At the hearing, according to S&P Global Platts Gas Daily, FERC attorney Ross Fulton said the commission considered alternative routes for Sabal Trail, including a path along the Gulf of Mexico, but decided the current route was the best.

Platts reported that the attorney for Sabal Trail Transmission acknowledged that Florida would be a primary user of the pipeline gas and admitted that concerns have been raised in rural communities about the pipeline's effect on air quality. But the attorney, Jeremy Marwell, said the benefits of the project outweigh the impacts.

In an April 19 interview, Benson said she told the judges that FERC had failed to take a hard look at the impacts of the 516-mile Sabal Trail pipeline, the largest piece of the Southeast Market Pipelines project, on environmental justice communities. The Sierra Club and the other groups are especially concerned about the effect of compressor stations, which Benson said release "hundreds of thousands of tons of air pollutants each year."

One of the stations is in Albany, Ga. "FERC refuses to acknowledge that it is an environmental justice community," Benson said, "even though the Sierra Club and the other environmental petitioners have shown that the neighborhood around that compressor station is over 80% African-American."
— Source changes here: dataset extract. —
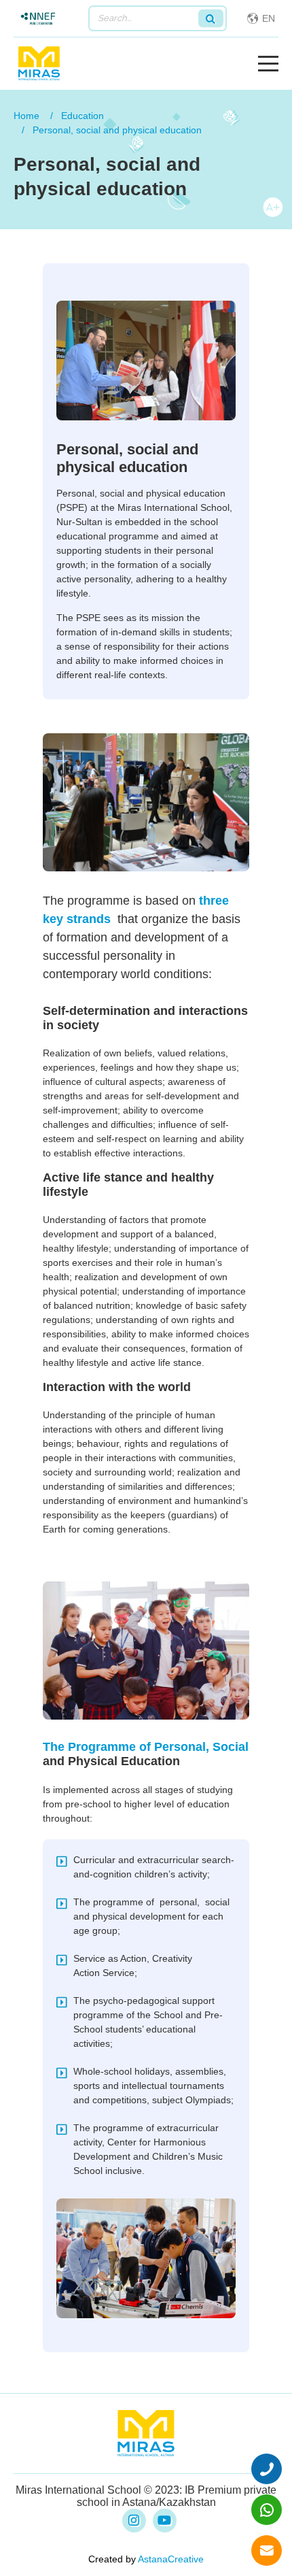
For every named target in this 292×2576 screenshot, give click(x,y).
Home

Benson said almost 84% of the pipeline runs through environmental justice communities, a description that seemed to draw the judges' attention at the hearing. "FERC nonetheless claims those communities are not disproportionately impacted by the pipeline," she said.

SNL Image

Protesters rally on Feb. 14 against the Sabal Trail pipeline in front of the office of Sen. Bill Nelson, D-Fla., in Coral Gables.

Source: AP

Benson did not step away from the groups' claims of an inadequate FERC review on climate impacts. "I think the judges indicated, at least a few of them, that FERC's excuses for refusing to do a greenhouse gas analysis are just that: excuses," Benson said. "It has the tools to do that analysis, and even the judges are a bit mystified why it refuses to do so."

Benson explained to the court that FERC uses "Census tract data," which covers a broader geographical area compared to the more granular "Census block data," a group of 600 to 3,000 people, the smallest geographical unit for which the U.S. Census Bureau publishes sample data. Benson told the judges that using tract data can hide pockets of minorities living close to compressor stations and other gas infrastructure.

FERC does not comment on court cases. In defending its climate analysis in other situations, the commission has said considering emissions from things like gas-fired power plants as part of its review of pipelines, as the Sierra Club wants it to do with Southeast Market Pipelines, would be "speculative," and calculating one project's effect on the world's climate would be beyond its capabilities.

A spokesperson for the Sabal Trail project said the developer does not comment on ongoing cases. (U.S. Appeals Court for the D.C. Circuit No. 16-1329)

In a Feb. 2, 2016, order, FERC issued the authorizations for Sabal Trail Transmission LLC's pipeline project, Williams Partners LP's Hillabee expansion project on the Transcontinental Gas Pipe Line Co. LLC system and NextEra Energy Inc.'s Florida Southeast Connection project at the southern end of the Sabal Trail pipeline in Florida. Sabal Trail Transmission is a joint venture of Spectra Energy Partners LP, now part of Enbridge Inc.; Duke Energy Corp.; and NextEra Energy. The Sabal Trail pipeline's foundation shippers are Florida Power & Light Co. and Duke Energy Florida LLC.

S&P Global Platts and S&P Global Market Intelligence are owned by S&P Global Inc.